▶ [WHAT THIS TASK INVOLVES]: Could you restate word for word every line from the one containing "2 -комнаты 55.2 кв.м. кирпичный (42, 810)" to the end of the records, and nothing else?

▶ [INPUT RECORDS]:
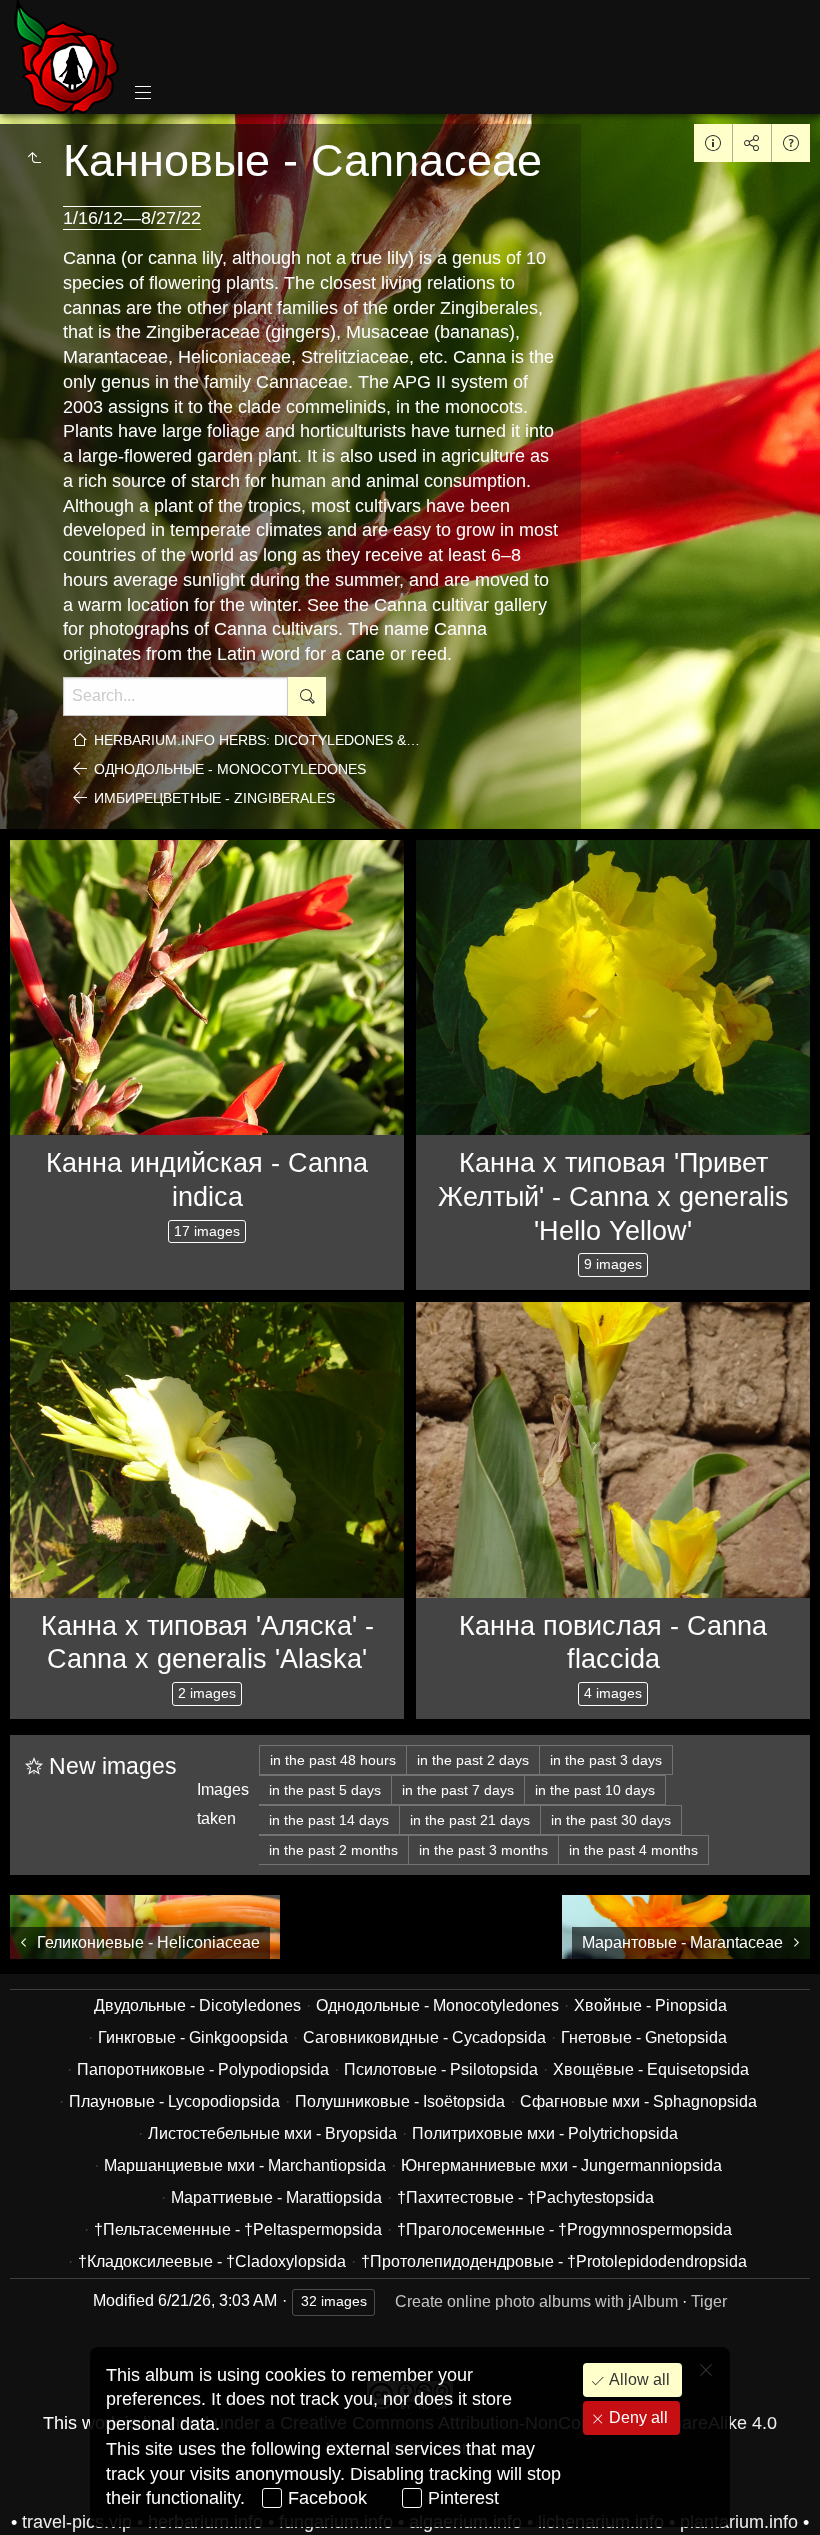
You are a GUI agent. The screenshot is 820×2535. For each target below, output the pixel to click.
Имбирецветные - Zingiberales (214, 798)
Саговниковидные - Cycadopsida (424, 2037)
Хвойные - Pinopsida (650, 2005)
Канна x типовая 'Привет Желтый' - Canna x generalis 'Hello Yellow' (613, 1197)
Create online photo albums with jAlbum (536, 2301)
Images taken (223, 1804)
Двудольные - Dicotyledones (197, 2005)
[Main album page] (67, 57)
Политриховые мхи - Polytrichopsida (545, 2133)
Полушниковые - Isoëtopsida (400, 2101)
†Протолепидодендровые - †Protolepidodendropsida (554, 2261)
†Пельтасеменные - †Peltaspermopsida (238, 2229)
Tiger (709, 2301)
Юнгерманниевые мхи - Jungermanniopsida (561, 2165)
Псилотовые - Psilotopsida (441, 2069)
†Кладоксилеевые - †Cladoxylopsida (212, 2261)
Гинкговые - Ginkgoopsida (193, 2037)
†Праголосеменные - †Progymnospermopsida (564, 2229)
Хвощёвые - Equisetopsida (651, 2069)
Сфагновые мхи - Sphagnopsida (638, 2101)
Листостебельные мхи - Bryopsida (272, 2133)
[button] (40, 2495)
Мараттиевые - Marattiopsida (276, 2197)
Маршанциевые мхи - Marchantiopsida (245, 2165)
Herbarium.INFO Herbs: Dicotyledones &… (257, 740)
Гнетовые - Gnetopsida (644, 2037)
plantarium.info (739, 2522)
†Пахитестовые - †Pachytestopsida (525, 2197)
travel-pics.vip (77, 2522)
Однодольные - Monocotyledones (230, 769)
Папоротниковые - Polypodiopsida (203, 2069)
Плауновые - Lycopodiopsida (174, 2101)
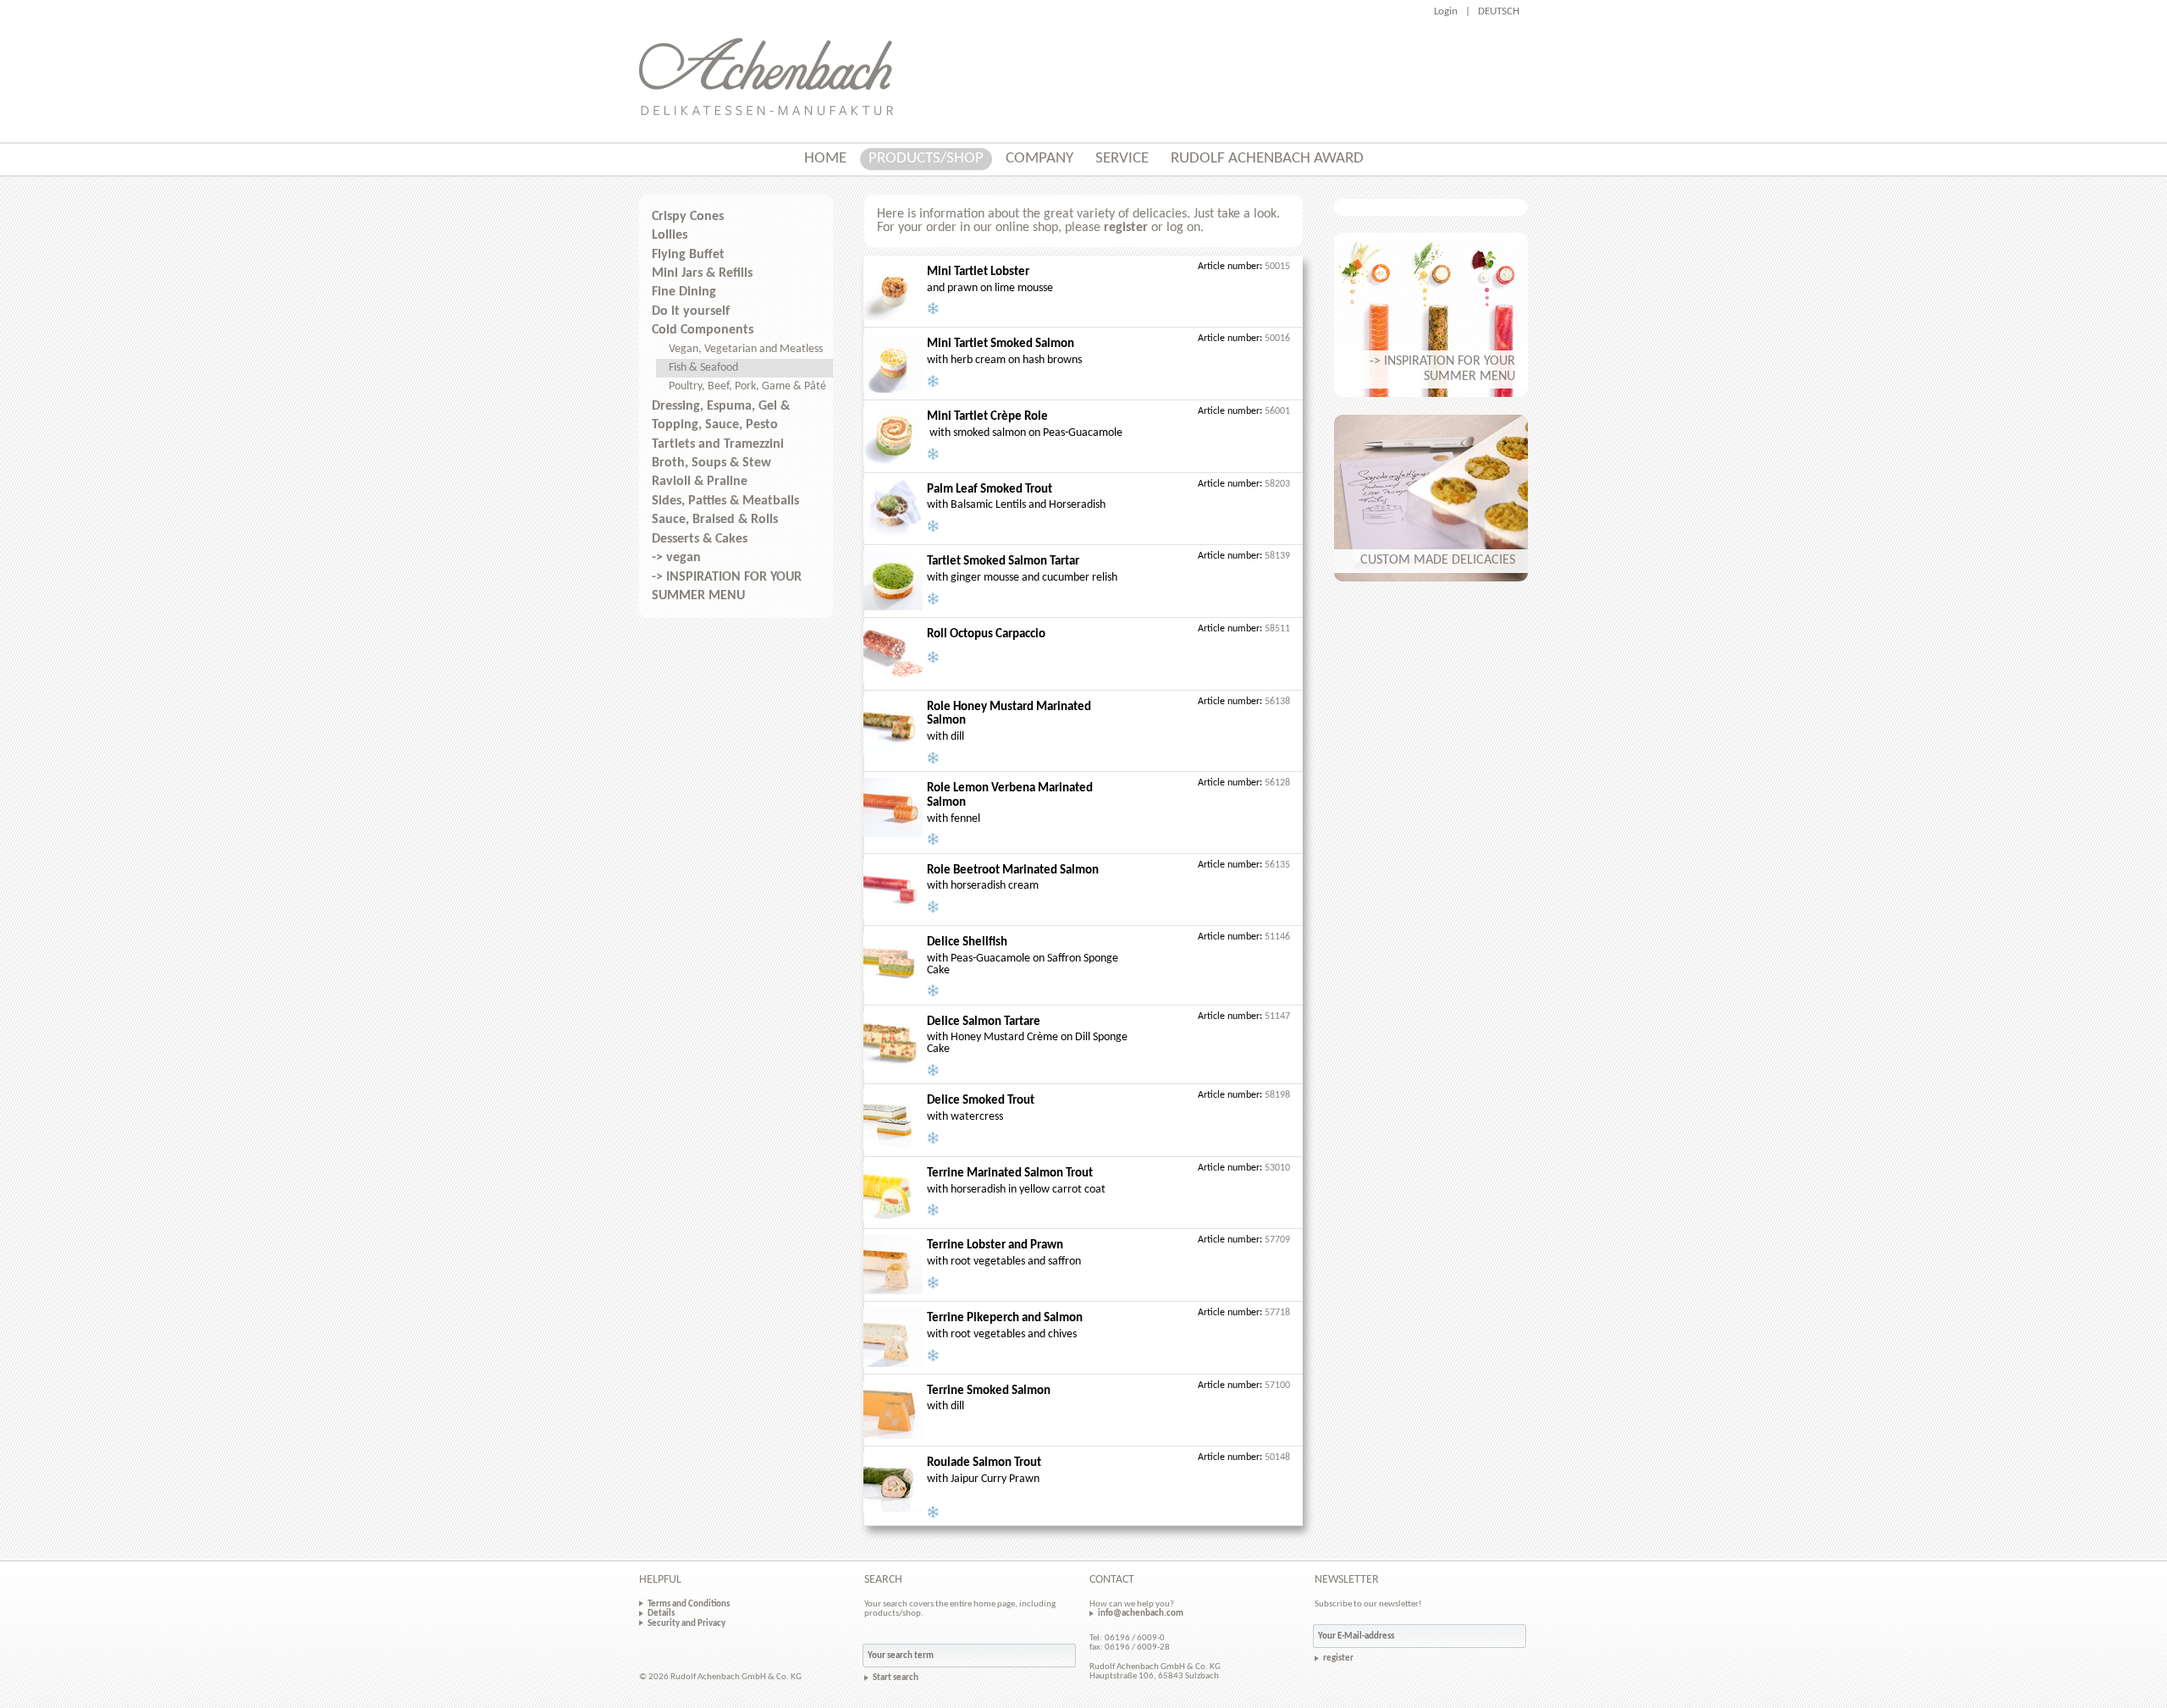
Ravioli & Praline (699, 481)
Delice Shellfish (967, 942)
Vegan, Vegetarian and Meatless (746, 349)
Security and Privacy (686, 1623)
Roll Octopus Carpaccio (986, 634)
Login (1446, 11)
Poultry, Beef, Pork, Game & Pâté (747, 386)
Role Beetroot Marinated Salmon (1013, 870)
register (1126, 227)
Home (825, 159)
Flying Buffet (688, 255)
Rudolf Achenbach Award (1267, 159)
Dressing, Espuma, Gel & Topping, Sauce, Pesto (721, 415)
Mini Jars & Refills (702, 273)
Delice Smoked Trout (980, 1100)
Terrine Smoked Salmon (988, 1391)
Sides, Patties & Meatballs (725, 501)
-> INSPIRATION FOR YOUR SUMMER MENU (727, 586)
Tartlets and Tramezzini (718, 444)
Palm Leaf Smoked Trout (989, 489)
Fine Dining (684, 292)
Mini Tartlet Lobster (978, 272)
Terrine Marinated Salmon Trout (1010, 1173)
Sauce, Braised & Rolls (715, 519)
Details (661, 1613)
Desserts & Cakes (699, 539)
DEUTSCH (1498, 11)
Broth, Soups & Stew (711, 463)
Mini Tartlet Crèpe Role (987, 416)
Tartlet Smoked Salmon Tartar (1003, 561)
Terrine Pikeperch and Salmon (1005, 1318)
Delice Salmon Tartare (983, 1022)
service (1122, 159)
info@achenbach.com (1140, 1613)
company (1039, 159)
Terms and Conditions (689, 1604)
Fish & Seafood (703, 367)
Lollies (669, 235)
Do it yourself (691, 311)
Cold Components (702, 330)
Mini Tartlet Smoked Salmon (1000, 344)
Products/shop (926, 159)
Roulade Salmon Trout (984, 1463)
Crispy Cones (688, 216)
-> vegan (676, 558)
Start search (895, 1678)
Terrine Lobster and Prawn (995, 1245)
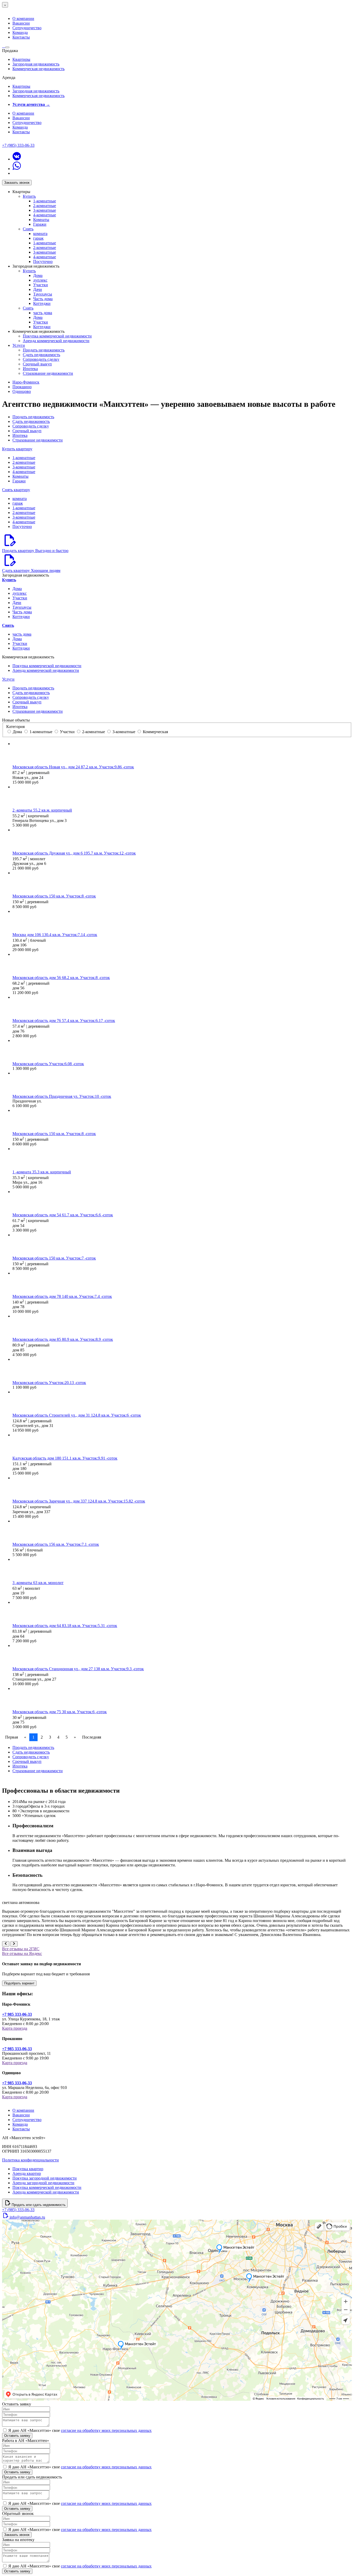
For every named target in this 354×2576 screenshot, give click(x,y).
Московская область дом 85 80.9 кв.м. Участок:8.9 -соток (62, 1339)
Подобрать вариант (19, 1983)
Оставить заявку (17, 2436)
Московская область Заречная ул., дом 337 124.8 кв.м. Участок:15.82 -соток (78, 1501)
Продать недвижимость (44, 350)
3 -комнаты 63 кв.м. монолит (37, 1582)
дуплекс (40, 280)
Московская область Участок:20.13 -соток (49, 1382)
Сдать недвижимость (41, 354)
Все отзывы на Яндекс (22, 1953)
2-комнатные (44, 205)
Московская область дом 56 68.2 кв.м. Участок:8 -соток (61, 977)
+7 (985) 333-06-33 (18, 145)
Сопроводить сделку (41, 359)
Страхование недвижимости (48, 373)
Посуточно (43, 261)
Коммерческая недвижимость (38, 69)
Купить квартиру (17, 449)
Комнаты (41, 219)
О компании (23, 18)
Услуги (18, 345)
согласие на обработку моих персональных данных (106, 2430)
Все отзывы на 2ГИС (20, 1949)
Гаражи (39, 224)
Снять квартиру (16, 490)
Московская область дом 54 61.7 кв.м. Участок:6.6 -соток (62, 1215)
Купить (29, 196)
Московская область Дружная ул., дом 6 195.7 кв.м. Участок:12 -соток (74, 853)
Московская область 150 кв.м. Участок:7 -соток (54, 1258)
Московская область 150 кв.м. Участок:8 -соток (54, 896)
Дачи (37, 289)
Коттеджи (42, 303)
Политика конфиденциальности (30, 2160)
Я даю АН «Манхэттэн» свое (80, 2430)
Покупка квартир (27, 2169)
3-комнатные (44, 210)
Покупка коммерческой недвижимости (57, 336)
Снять (28, 229)
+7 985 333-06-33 (17, 2014)
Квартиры (21, 59)
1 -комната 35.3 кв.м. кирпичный (41, 1172)
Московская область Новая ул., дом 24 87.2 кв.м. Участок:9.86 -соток (73, 767)
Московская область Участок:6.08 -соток (48, 1064)
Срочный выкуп (37, 364)
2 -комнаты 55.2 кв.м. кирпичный (42, 810)
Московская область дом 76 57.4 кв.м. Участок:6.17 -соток (63, 1020)
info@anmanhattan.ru (27, 2217)
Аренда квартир (26, 2173)
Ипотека (30, 368)
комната (40, 233)
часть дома (42, 313)
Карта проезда (14, 2028)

▶ [ANSWER BELOW]:
2 -комнаты 55.2 кв.м. кирпичный (42, 810)
Московская область дом 76 57.4 кв.м. Участок:6.17 -соток (63, 1020)
info@anmanhattan.ru (27, 2217)
Аренда квартир (26, 2173)
Ипотека (30, 368)
комната (40, 233)
часть дома (42, 313)
Карта проезда (14, 2028)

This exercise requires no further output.